PASSAGE FOR REVIEW >>
__________
Speaking Your Truth Even If Your Voice Shakes
Your palms are sweating
Your heart is pounding
You have a knot in the pit of your stomach
You have something you want or need to say to someone and you fear their response
It might be to:
- Clear the air about a misunderstanding
- Set a boundary
- Speak up for yourself
- Challenge someone to take responsibility for something
- Say no to a request
- Ask for an apology or make amends
- Reveal a secret
- Position yourself in a more visible way in your business
- Ask for the sale….
There are a number of situations that can ignite so much fear and discomfort that you just want to run away or ignore the situation. You might think you’d rather have a root canal that face whatever person or situation you’d like to avoid and yet…there it is.
A client of mine, I’ll call Ann, is having marital problems. She’s been on a path of personal transformation for many years and has become more comfortable in her own skin, being true to who she knows herself to be. Her husband has been in and out of counseling. Each time he comes close to breaking through some blocks, he stops and buries himself in his work.
Several months ago Ann got honest with her husband about some things she had been withholding for quite some time. She’d been afraid to talk to him because her husband has a strong personality and is very good at verbal retaliation and turning things back on her. She finally gathered the courage and strength to fess up to some things that had been upsetting her. In fact all of her pent up feelings came tumbling out of her mouth. Splat.
Her husband felt like she had just dropped a bomb on him and he fell apart. He thought things were fine. Now, they are both back in counseling to see how their marriage can be saved.
Why are we so afraid and uncomfortable to face situations head on with others so we can clear the air and potentially resolve conflicts that can result in a stronger, more intimate, and trusting relationship – whether it is a marriage, friendship, or even a business relationship?
Common reasons and excuses we use to talk ourselves out of speaking up:
- Maybe I’m making too much of this. (minimizing)
- I’ll say something the next time it happens. It’s too late to talk about it now. (avoidance)
- It’s not such a big deal. (discounting, diminishing)
- It won’t change things anyway. In fact, it will probably make things worse so why bother? It’s not worth it. (rationalizing)
We expect, imagine, and anticipate
- The other person can’t handle what I have to say. They will take it personally, be hurt or offended.
- They will judge, criticize, tease me or make me the bad guy (again)
- They won’t understand, agree, or really hear me
- They might get angry and stop liking/loving me
- I’ll be abandoned emotionally, physically, or spiritually
- I’ll be punished in some way
- I’ll lose my composure and get too emotional
- I won’t say it right
- I’ll look, sound, or feel like an idiot
The anticipation alone of what you negatively imagine might happen can scare you into silence! And, if you have had past experiences that have gone poorly, you’ve probably collected lots of evidence as to why keeping your mouth shut might be a good idea.
Stuffing feelings in silence doesn’t just disappear inside and go away. There isn’t a rug big enough to sweep things under that will stay hidden indefinitely. If we aren’t able to release pain and upset to come to a place of peace inside, the energy we use to keep all the feelings wrapped up tightly will either erupt in ways we regret, manifest illness, or create psychological problems. That’s why Ann blew. She couldn’t contain her pain and anger any longer.
What she didn’t initially realize is the person she was most upset with was herself, even though she understood why she had gone along with things silently. Now she is making peace within herself as she works on her marriage. The better you come to know who you are both as a human and spiritual being, the harder it becomes to ignore when you feel mis-aligned with your Self.
__________
INFORMATION SUPPLIED >>
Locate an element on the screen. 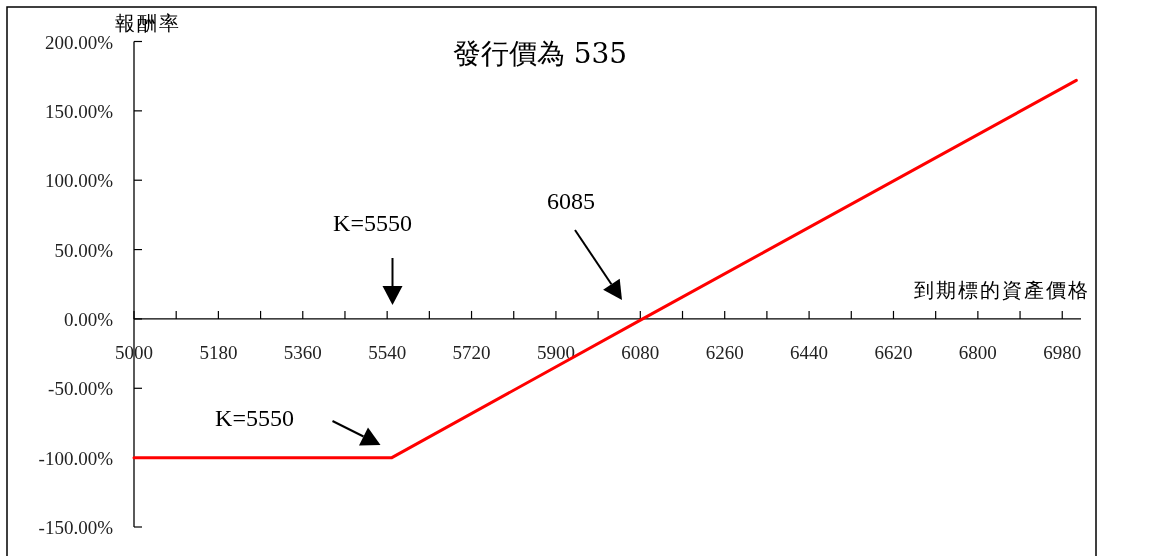 This screenshot has width=1149, height=556. x-tick-label: 6980 is located at coordinates (1062, 352). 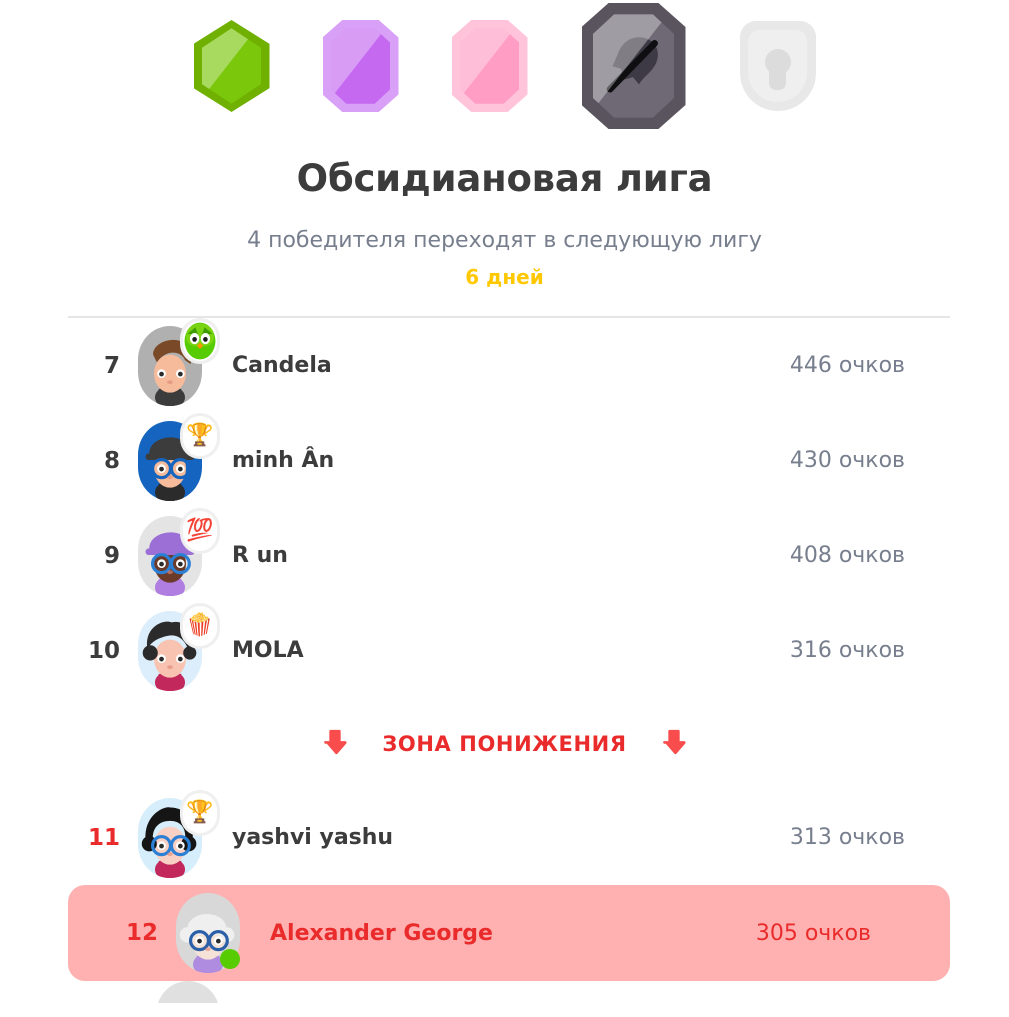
__________
PROBLEMS TO SOLVE >>
1. Please answer these from the passage on speaking your truth:
(a) What label in parentheses follows "It's not such a big deal."?
(b) What does Ann's husband do each time he comes close to breaking through some blocks?
(c) Who was the person Ann was most upset with?
2. Extend the passage on speaking your truth by writing what comes after its final sentence.

RESPONSES BY ITEM NUMBER >>
1.
(a) Discounting, diminishing
(b) He stops and buries himself in his work.
(c) Herself

2.
Tips to create a positive conversation:
1. You are 100% responsible for how and what you think, feel and do – how you show up and you express yourself, verbally and non-verbally. That includes making amends to others when they are appropriate. I usually know what I need to do that because I experience inner turmoil and lots of negative self-talk. You may feel that what you said or did was your truth and make amends about how you said or did something. You are not 100% responsible for how people interpret what you say, think, feel and do – they are.
Stirring things up can open pathways for healing and growth to occur. That is one of the ways we are in service to each other – by having the courage to show up authentically and invite others to do the same without an attachment to whether they can or will.
2. Taking time to sort out your feelings and resolve your own issues prior to having a conversation will invite the best possible outcome. Using techniques such as journaling, meditating, stepping back, venting with someone safe, talking with a coach or counselor can be extremely benefit to get perspective and open your heart.
3. Center yourself in love and light. Send love and blessings to the other person in advance. Intentionally shift into curiosity and openness. Having empathy for the other person will help you speak and listen with love and compassion. In the past when I have been nervous about conversations, I sat down, closed my eyes, took a few deep breaths and prayed to God, “My voice, your words” , with the intention to speak with love. I have found that prayerful request always seemed to bring the right words from my heart and conversations went well.
4. Let go of attachment to the outcome and hold the intention for the conversation to bring healing. Releasing expectations, motives, and agendas allow the experience to naturally flow and unfold. Create the space for each of you to speak your truth with taking it personal. Stay in “I” statements – I think, I feel, I understand, I appreciate... rather than “you” statements which feel accusatory.
5. Some conversations do not need to occur. The situation might feel unsafe or untimely. Emulating the qualities of Unconditional Love can be powerfully healing in relationships and shifts can manifest spontaneously. Knowing the difference between eliminating or delaying a conversation and when you are in avoidance can be tricky. The better you know yourself the more able you will be to discern right action. Use your close circle of friends for help you gain clarity if you are unsure or untrusting about your perspective.
For additional help in dealing with conflicts, check out my article post on A Model For Conflict Resolution
Relationships are the foundation of our life experiences. We are all part of a shared consciousness that connects us to each other, whether we realize it or not. Some of the greatest opportunities to heal and evolve come through painful and uncomfortable experiences. They stretch us, kick us in the butt, make us squirm, and invite us to step into the next and highest version of our soul’s intention.
Does that mean you always speak your mind no matter how it comes out?
Does it mean you impose your thoughts and feelings on other regardless of whether it is welcome? Noooooooooooooooo.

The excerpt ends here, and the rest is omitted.